*DATASET CONTENT:*
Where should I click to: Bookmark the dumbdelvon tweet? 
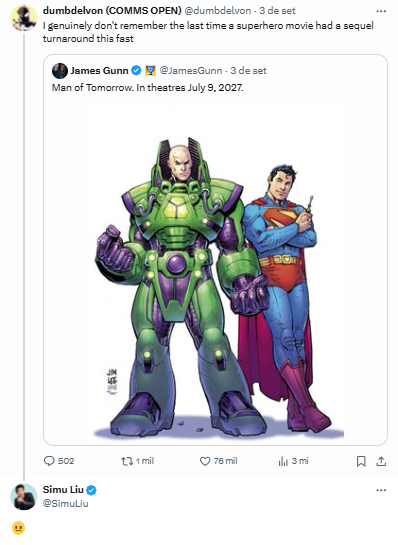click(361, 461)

---

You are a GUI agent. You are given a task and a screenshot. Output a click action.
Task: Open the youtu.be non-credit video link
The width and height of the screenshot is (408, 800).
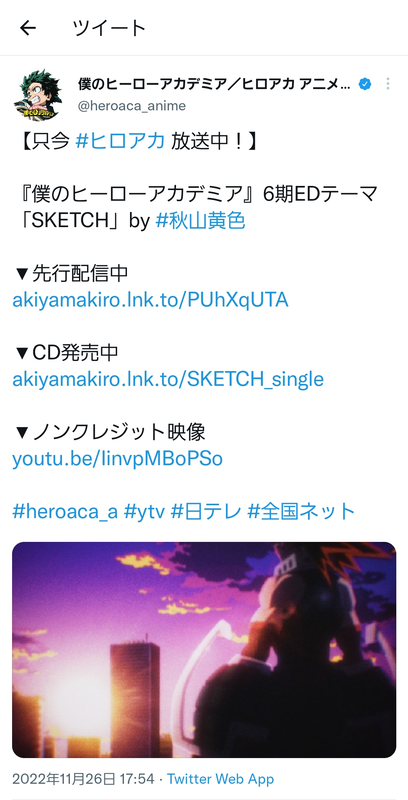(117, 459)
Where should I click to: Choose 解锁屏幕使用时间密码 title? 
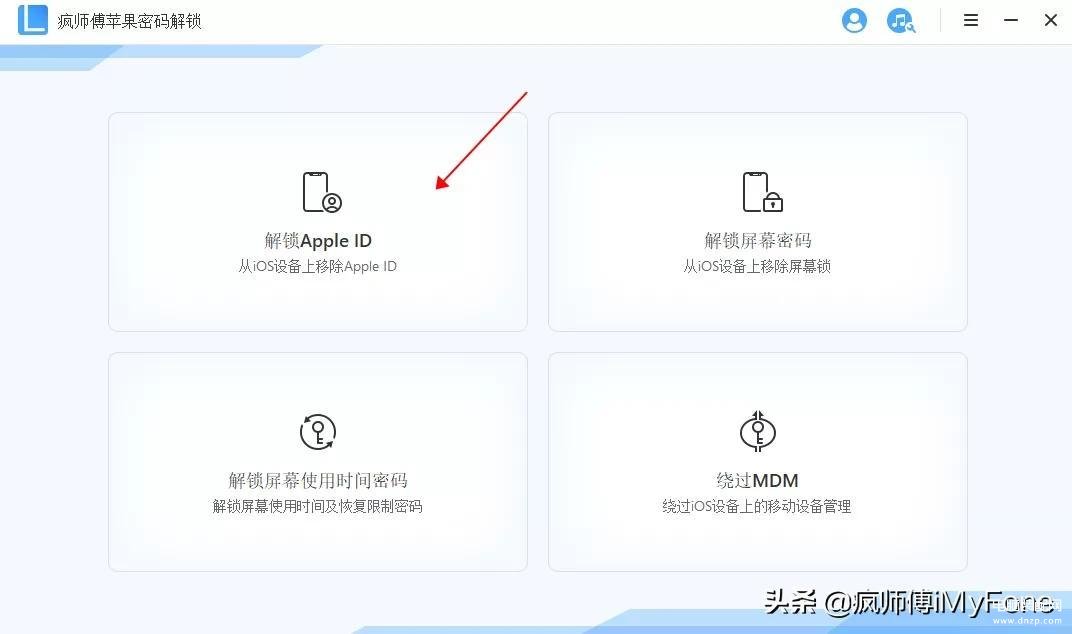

*INSTRUCTIONS FOR THE TASK:*
Starting with the line above that holds "The width and", restate each line word for word up to and including the line that holds "Where should I click to: Choose". Drop the pictures.

*ANSWER TO THE PROBLEM:*
The width and height of the screenshot is (408, 800).
(117, 459)
Where should I click to: Choose 解锁屏幕使用时间密码 title? 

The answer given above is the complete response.